A nurse is admitting a new client. Which of the following actions should the nurse take during the orientation phase of the nurse-client relationship? ·Recognize educational needs. ·Establish boundaries. ·Affirm client attitude toward treatment. ·Provide community resource referrals.

√Establish boundaries. In the orientation phase, the nurse sets the tone for the relationship by setting boundaries and developing mutual goals.

A nurse is interviewing a client who is irritable and agitated. Which of the following actions should the nurse take to portray engagement with the client? ·Touch the client's upper arm. ·Avoid making eye contact. ·Sit directly across from the client. ·Give a slight nod throughout the interview.

√Give a slight nod throughout the interview. To avoid appearing too relaxed, the nurse should give a slight nod or slightly lean forward to exhibit engagement.

A nurse is researching methods of incorporating technology in their nursing practice. Which of the following strategies should the nurse use to incorporate technology in nursing care? ·Implement a client-centered self-schedule smartphone application. ·Incorporate therapeutic communication during each client appointment. ·Allow clients to self-disclose religious affiliations. ·Include bias-free language in educational brochures.

√Implement a client-centered self-schedule smartphone application.

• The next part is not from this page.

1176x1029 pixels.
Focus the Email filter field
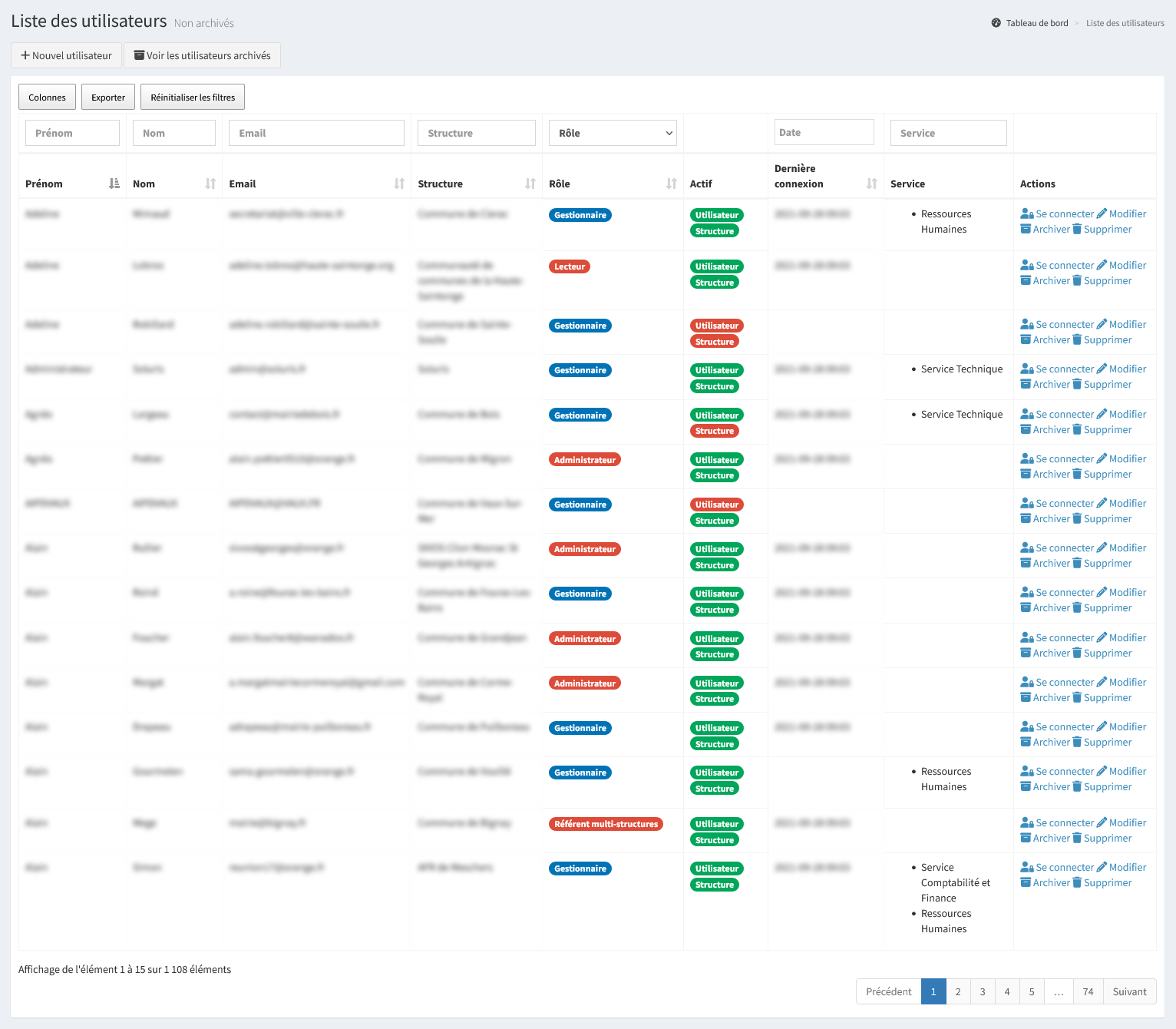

The nurse can utilize electronic health records, educational videos, and smartphone applications to improve mental health care outcomes.

A nurse is researching methods of incorporating technology in their nursing practice. Which of the following strategies should the nurse use to incorporate technology in nursing care? ·Implement a video conferencing policy for clients in rural locations. ·Include the client's spiritual leader during discharge planning. ·Allow the client to disclose gender identity upon admission. ·Provide education discussing the importance of treatment adherence.

√Implement a video conferencing policy for clients in rural locations. The nurse could utilize video conferencing to improve equity for clients in rural locations.

A nurse is participating in an interdisciplinary team meeting for clients on the unit. Which of the following actions should the nurse recommend to improve inclusion among the treatment team? ·Integrate complementary and alternative therapies for clients. ·Provide vouchers for free or low-cost medical transportation. ·Include discussion of the clients' spiritual needs in team meetings. ·Suggest that clients be identified by their diagnoses to protect confidentiality.

√Include discussion of the clients' spiritual needs in team meetings. Recommending this action supports inclusion. Inclusion refers to the ability of all care team members, including the clients, to voice their concerns with treatment and influence the decision-making process based on their needs.